The Restored Monarchy

At his accession Charles II had a great opportunity, yet during the vital first few years of his reign squandered it. Charles lacked the necessary concentration and diversified his interests too much to focus on government; nor did he have a great interest in it. Though the King had a great natural ability at 'managing' men, he relied on it perhaps too much and was quick to delegate his duties to his chief minister Clarendon. In this he ignored the advice of his father that he should not delegate too much power to one man, and after undermining Clarendon allowed others to take his place. Nevertheless, Charles interfered with his chief ministers after Clarendon - Danby in the 1670s and Rochester in the 1680s - or favoured a loose coalition of ministers such as the Cabal. Further though Charles relished an opportunity to consolidate and expand the power of the monarchy, he was unlike his successor James II in that it was not a specific intention or goal. He lacked shrewd strategy and it is improbable he ever had a long-term policy. Despite his qualities, Charles II displayed the typical Stuart flaws - he lacked an understanding of finance, lavished money over-spending on the Court and self-embellishment, was a poor orator, and incompetent in dealing with Parliament.

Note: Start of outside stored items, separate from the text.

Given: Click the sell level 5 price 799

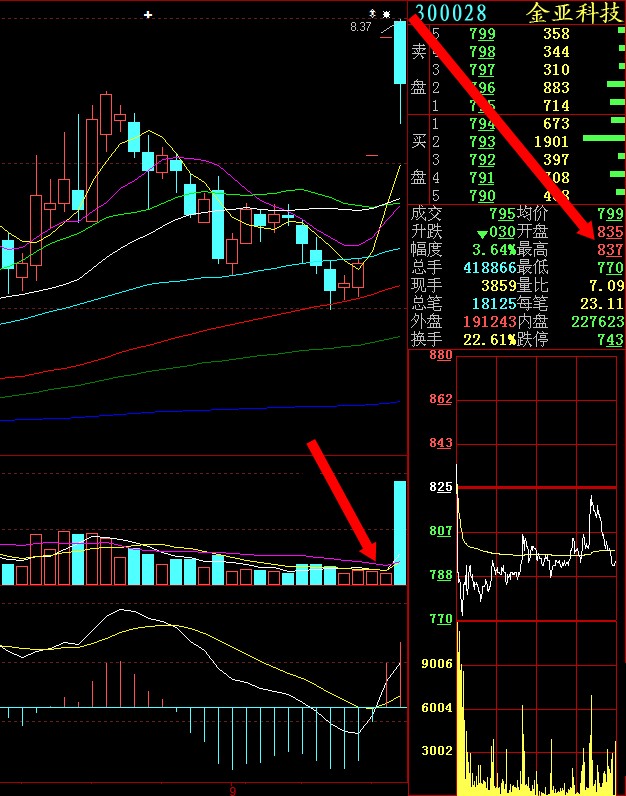Looking at the screenshot, I should pos(482,34).
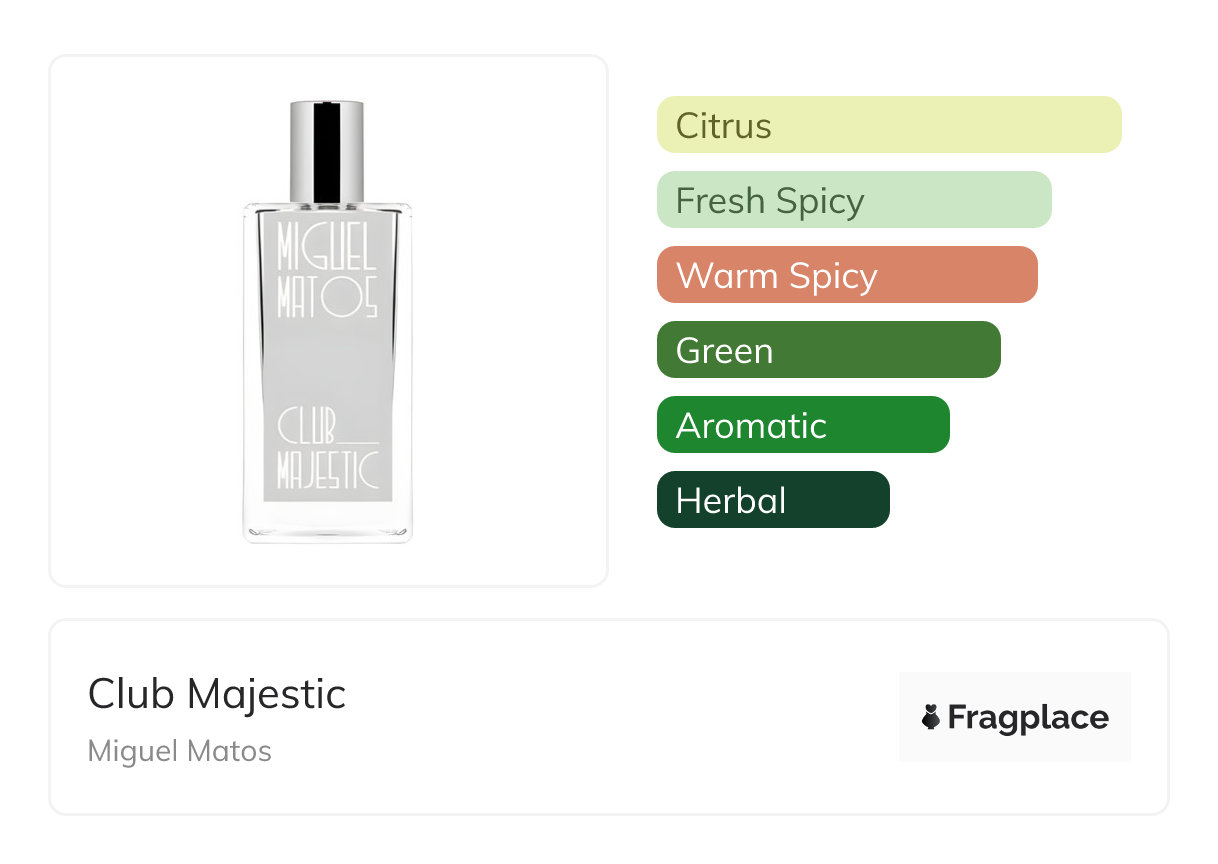Click the Warm Spicy accord bar
Viewport: 1218px width, 864px height.
846,275
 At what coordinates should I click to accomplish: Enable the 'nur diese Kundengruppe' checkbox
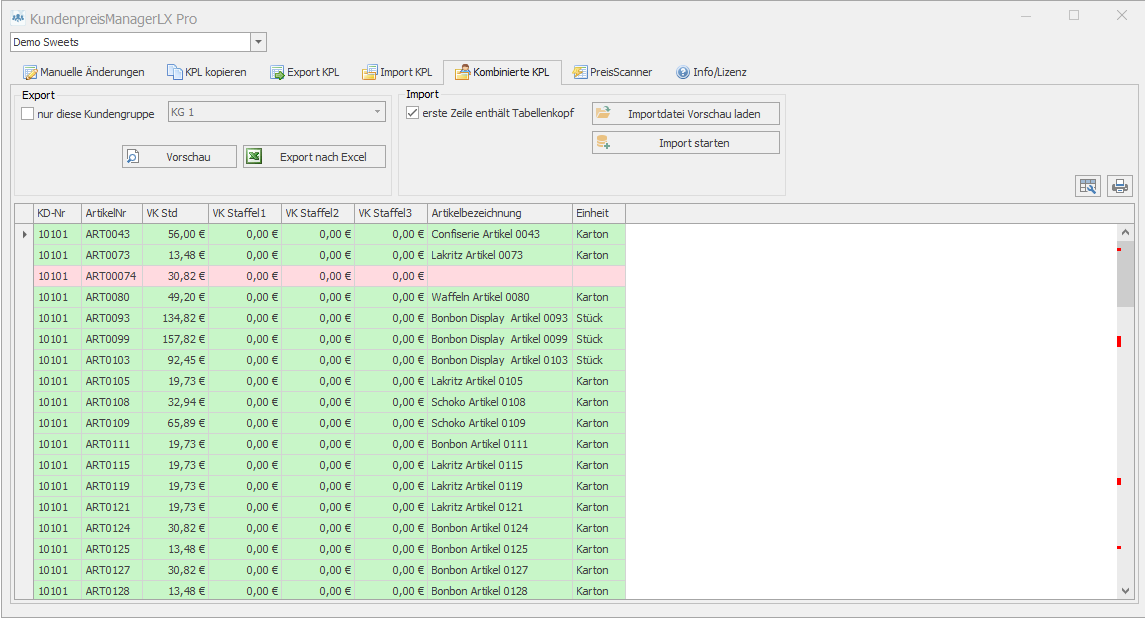[x=28, y=114]
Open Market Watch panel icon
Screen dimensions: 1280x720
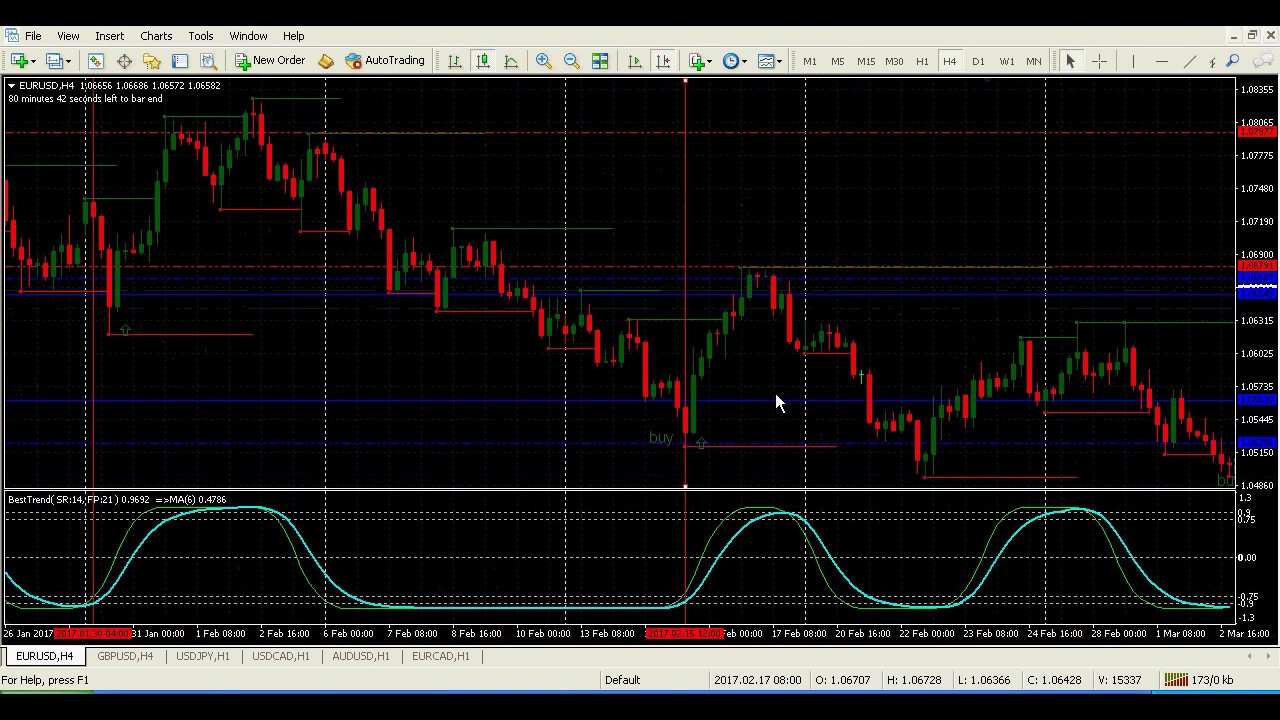click(96, 61)
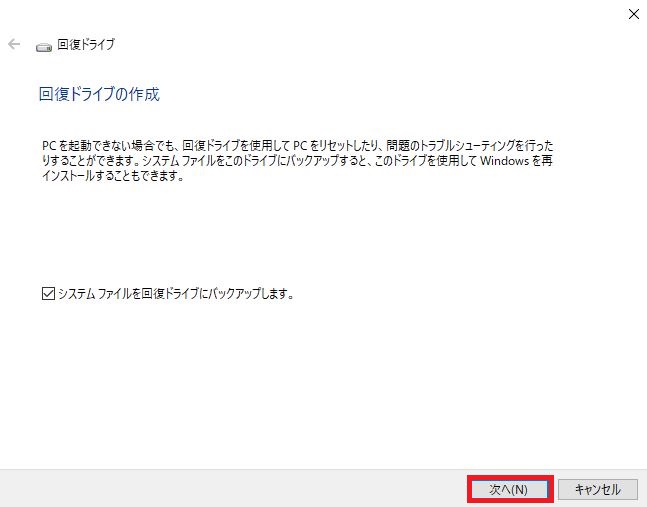Click the back arrow in the wizard header
Image resolution: width=647 pixels, height=507 pixels.
[x=14, y=44]
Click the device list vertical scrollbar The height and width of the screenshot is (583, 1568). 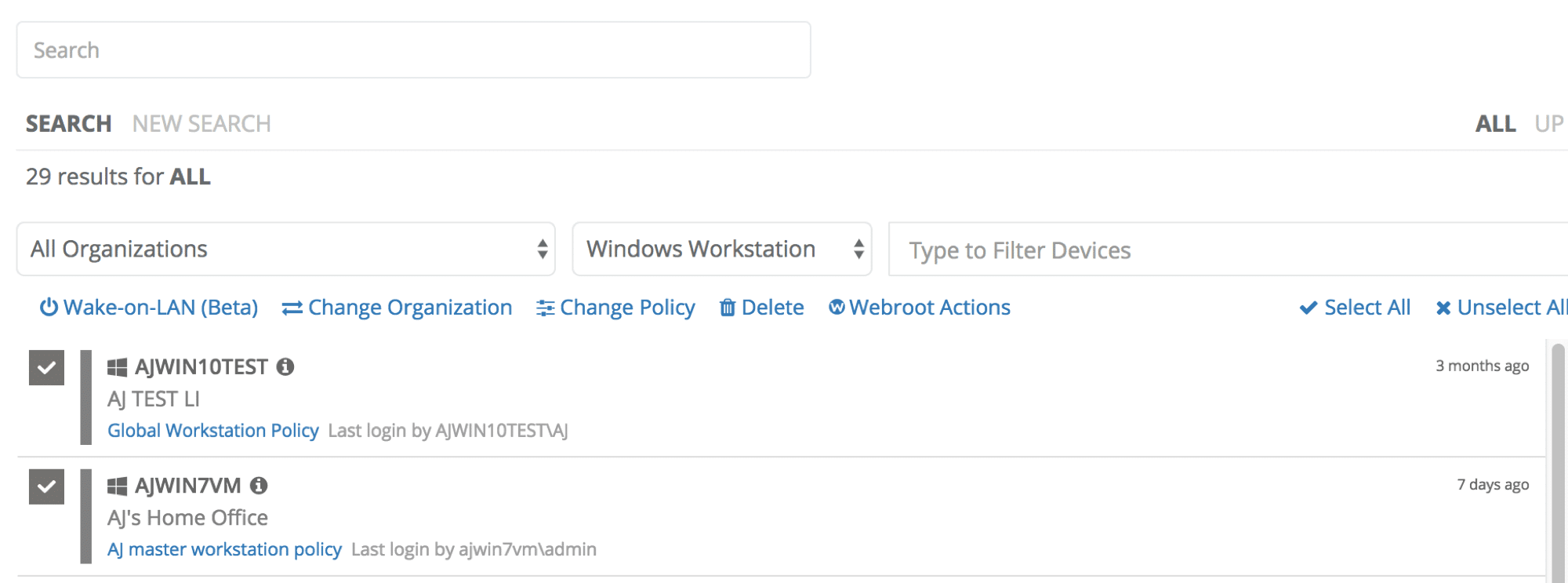coord(1558,463)
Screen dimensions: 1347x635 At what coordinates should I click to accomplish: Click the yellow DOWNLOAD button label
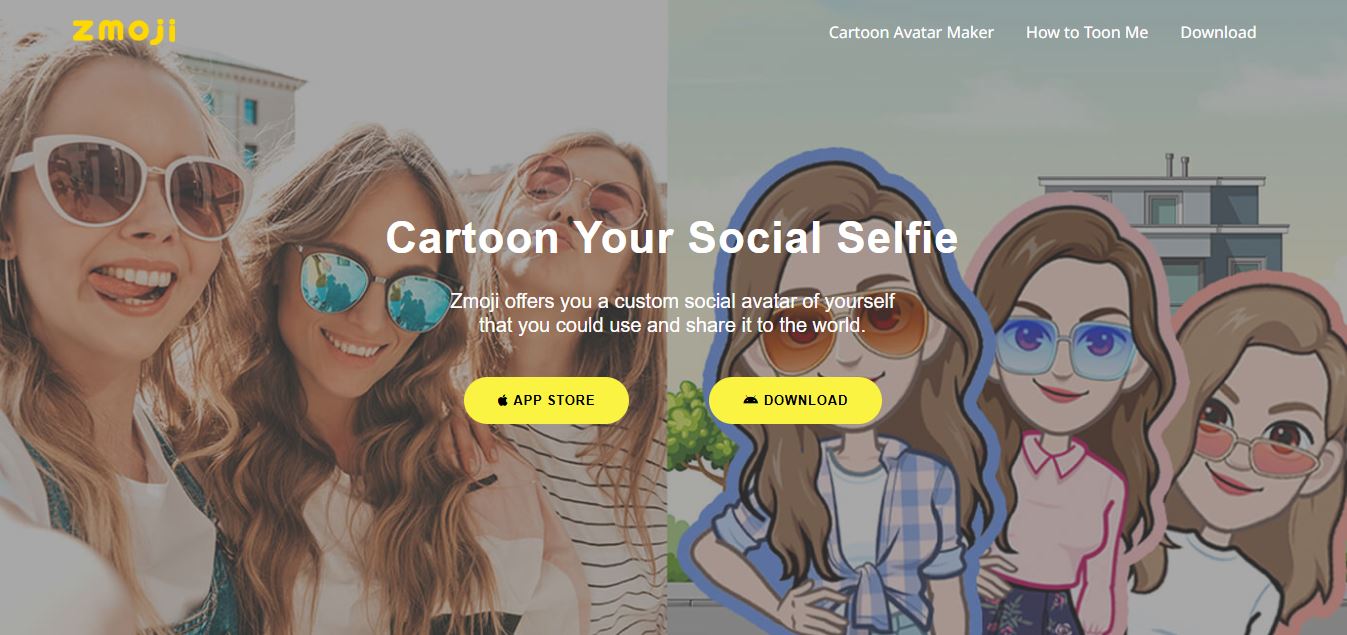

Charles II was restored unequivocally and his reign declared to have begun at the moment of his father's execution in January 1649. The Commonwealth and Protectorate were ignored as illegal and undesirable impositions in the history of England. Those Acts passed by the Long Parliament to which Charles I had given has consent, i.e. up to 1641, were declared legal and all subsequent legislation declared null and void. Crown and Church lands sold off by the republic government were restored, yet Royalists who had been forced to pay fines or repurchase their estates went uncompensated. Parliament assumed the same constitutional position and role in government of the kingdom it had exercised under Elizabeth and James I with the exception of the ambiguous 1641 Triennial Act (which Charles II ignored in 1684 without popular protest).

The Restoration Settlement looked to limit royal power by rebuking the efforts of Charles I and the Long Parliament and Interregnum regimes to increase the power of central government. Charles had hoped to bring a similarly broad settlement to the problem of religion. The King wanted to restore the Anglican Church, but with reforms that would make it acceptable to moderate Puritans. He therefore offered bishoprics to such moderates and issued an interim settlement in the Worcester House Declaration - weakening the power of the bishops and the contentious ceremonial and definitions of the liturgy (i.e. the Book of Common Prayer) were to be optional. Further, Charles wanted to promulgate religious toleration, freedom of religious assembly, to the minority of Puritans and Catholics who for confessional reasons were unwilling to accept the latitudinarian Church Charles sought to erect.

The King fought against the Anglican majority of the Cavalier Parliament for eighteen months only to be defeated by a combination of Anglican recalcitrance in Parliament, a lack of firm commitment among his own counsel, and the behaviour of Richard Baxter and other Puritan leaders. The latter refused senior posts in the Church, demanded toleration and unreasonable reform of the Book of Common Prayer.

Charles finally conceded defeat in his attempt to erect a comprehensive Church settlement and therefore assented to the Act of Uniformity. This legislation restored the Church to its former position and imposed oaths and tests on the clergy to ensure their Anglican allegiance. As a result, around one fifth of the clergy resigned by 1662, and many of these began to set up conventicles outside the established Church.

Charles continued, however, to press for religious toleration for those outside the Anglican fold. His first attempt in 1663 ended in failure. He did however take reassurance of the ironic reversal of allegiances - whereas Puritans had scorned his father Charles I and Arminian Archbishop Laud aligning themselves with Parliament, the Nonconformists of the Restoration era now looked towards the King for protection from the wrath of the Anglican majority in Parliament. Nevertheless, despite Charles' efforts, a comprehensive political settlement stood in contrast to a very narrow and intolerant settlement of the Restoration Church. Yet, though few local government officers were actually Dissenters, many were sympathetic and therefore reluctant to fully impose the legislation of the Cavalier Parliament against them - i.e. 'The Clarendon Code', 1660-64.